国会会期が残り1か月を切ったが、菅直人首相の退陣への道筋は不透明なままだ。「菅首相は退陣すべきだ」と「鈴を鳴らす」議員は多いが、押しつけ合って肝心の「首に鈴をかける」人物が見あたらない。民主党内はまとまっておらず、結局ずるずると菅首相ペースでことが進んでいる。
菅首相は2011年7月末、首相公邸で開いた自身に近い議員らとの会合で、退陣3条件のひとつ、特例公債法案が8月中に成立しなければ、9月以降も続投する考えを示した。今国会の会期は8月末で終わり、再延長はできない。
退陣3条件が成立しても「おそらく辞めない」?
1条件(法案)は成立し、残る2法案の中でも特に特例公債法案は、「自分のときに成立させなければ、誰が首相をやっても結局野党に利用され、引きずり下ろされるから」と理由を説明したそうだ。

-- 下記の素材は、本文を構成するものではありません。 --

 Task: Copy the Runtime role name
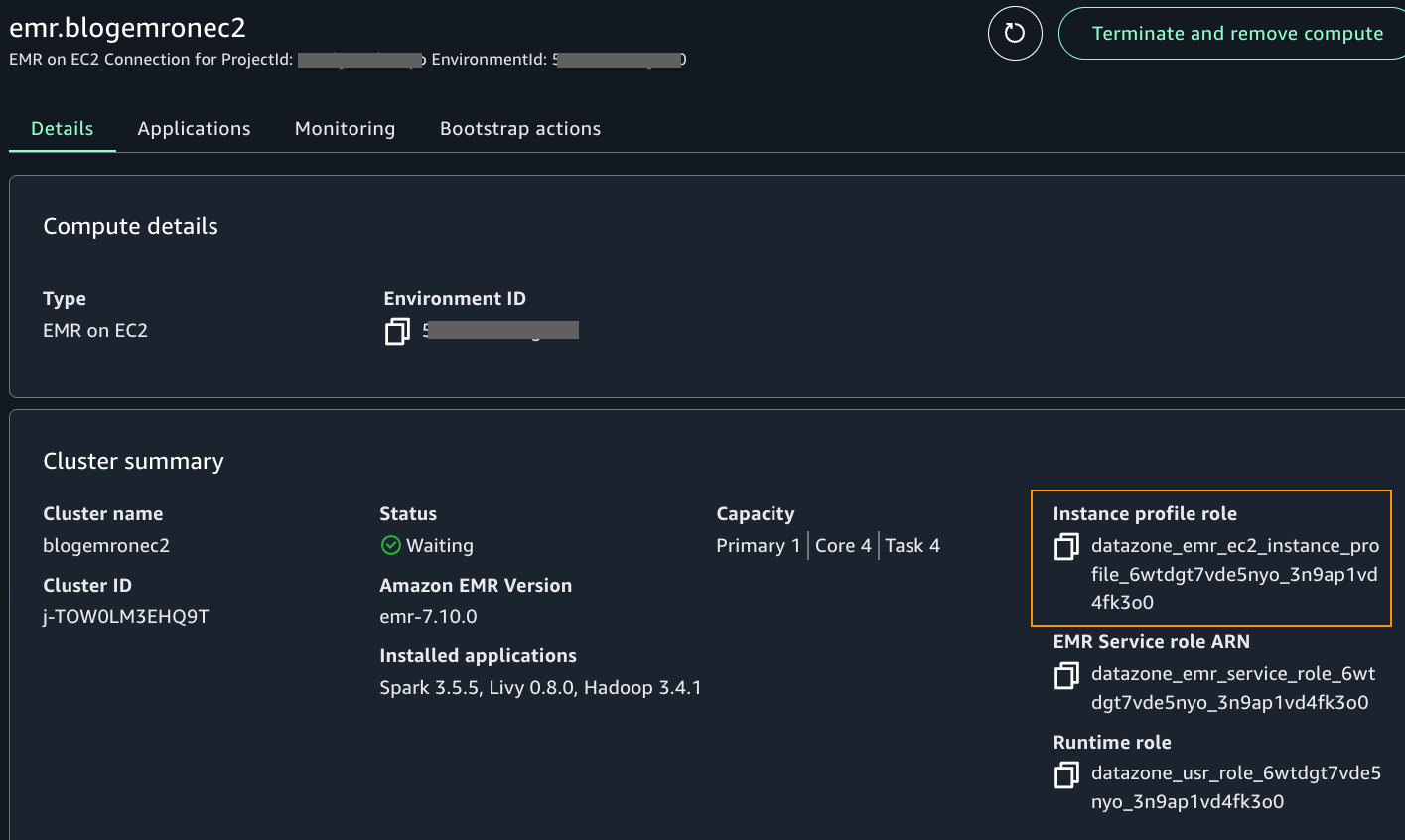[x=1066, y=774]
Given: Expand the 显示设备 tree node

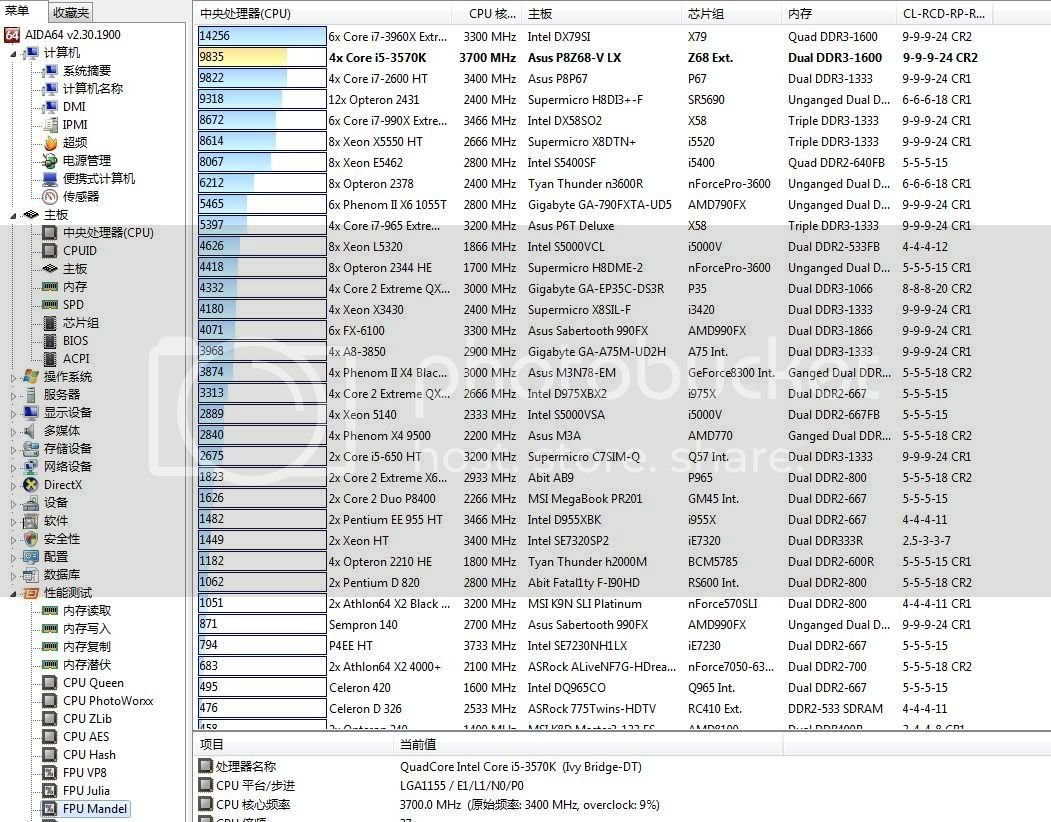Looking at the screenshot, I should (x=14, y=413).
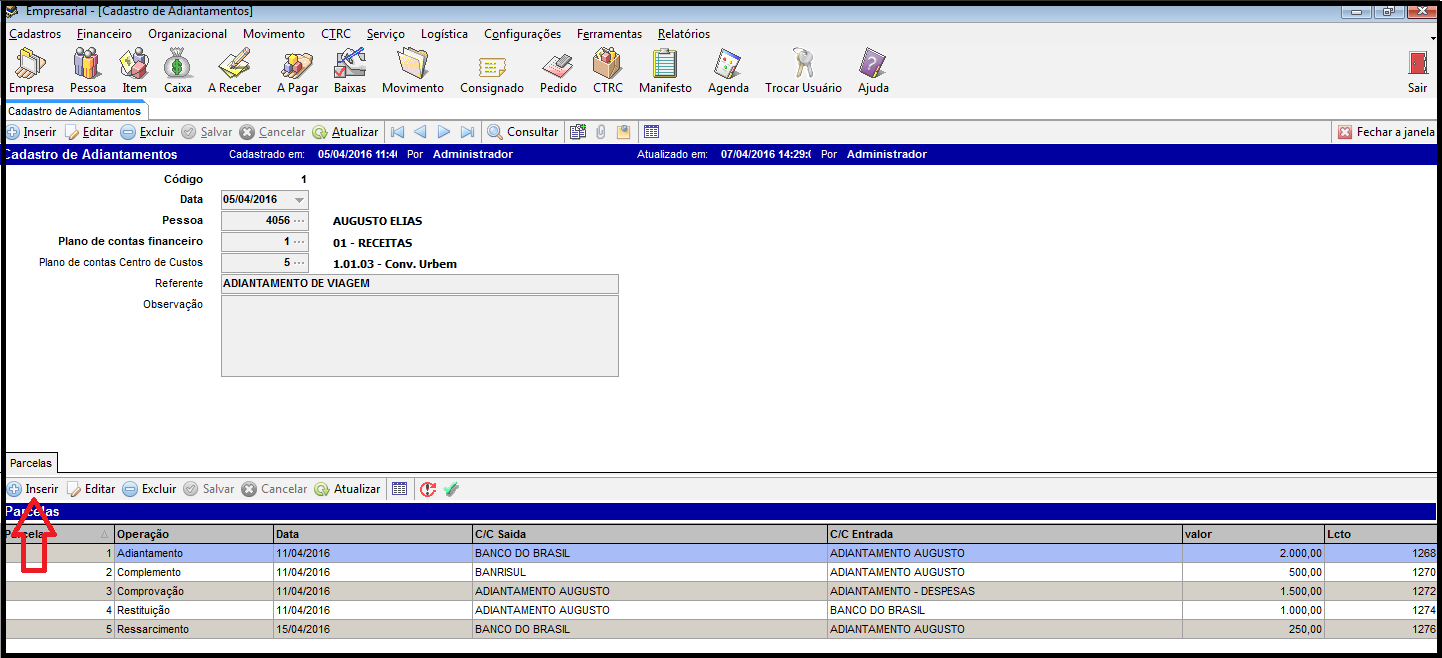
Task: Click the attachment paperclip icon
Action: click(601, 132)
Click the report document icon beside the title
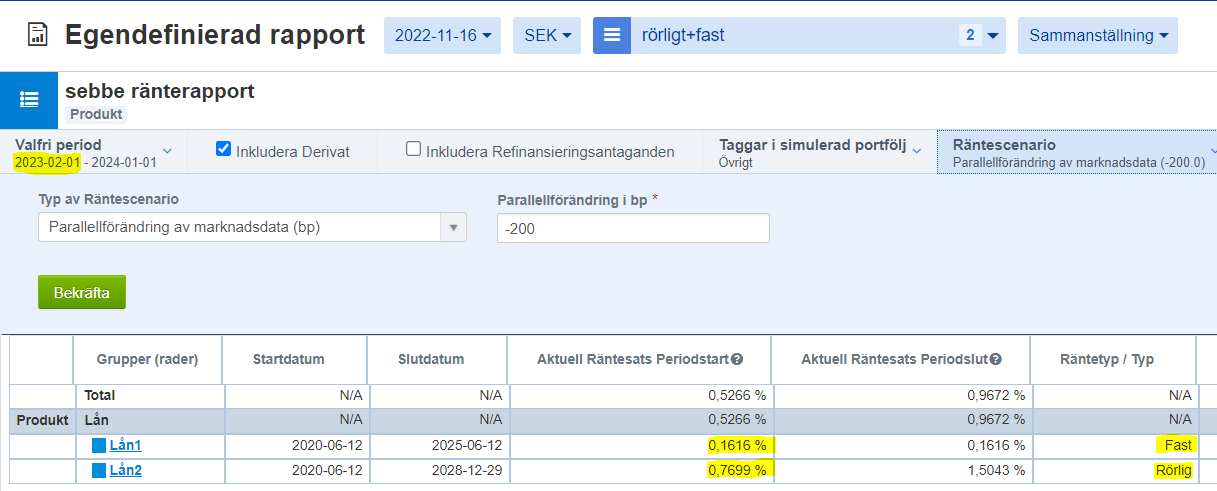This screenshot has height=491, width=1217. click(37, 36)
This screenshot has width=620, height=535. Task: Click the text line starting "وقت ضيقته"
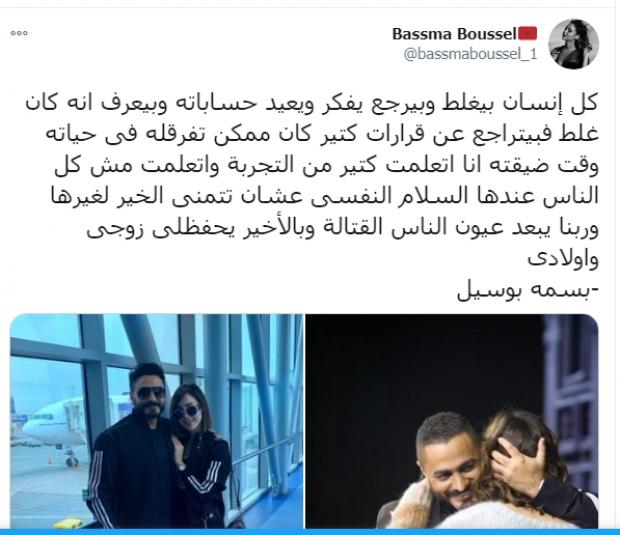(326, 165)
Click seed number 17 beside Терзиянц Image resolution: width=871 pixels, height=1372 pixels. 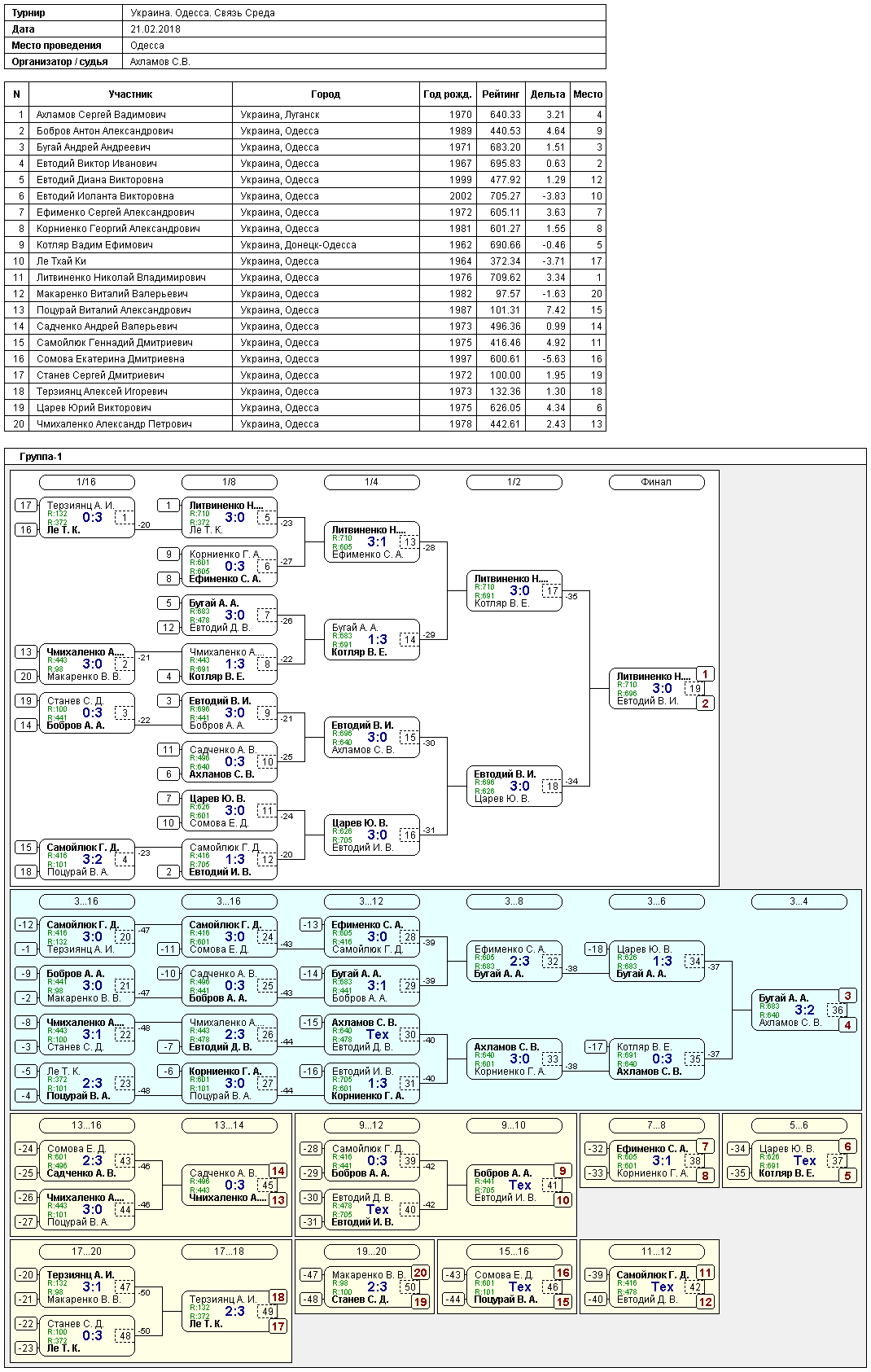tap(26, 506)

もっとも、菅首相は、残るもう一方の再生エネルギー法案の成立を退陣条件からはずす気になった、というわけでは全くない。要するに「退陣3条件」の旗を降ろす気はない、と改めて宣言したようなものだ。
「8月中に(退陣問題を)決着させないと、来年(2012年1月)の通常国会まで菅首相が続けてしまう」。民主党の小沢一郎・元代表は7月後半、1期目議員らとの会合でこんな見方を示したという。退陣3条件が成立したとしても「おそらく辞めない」とも語った。内閣不信任決議案の再提出の動きをにらんだ発言とみられている。
一方で小沢氏は、「菅降ろしは執行部の責任でやるべきだ」との考えも周囲にもらしている。民主党の吉良州司・衆院議員らが呼びかけた、菅首相の即時退陣を求める署名へは小沢グループは協力しておらず、当面は静観する構えを見せている。同署名活動はさしたる広がりをみせなかった。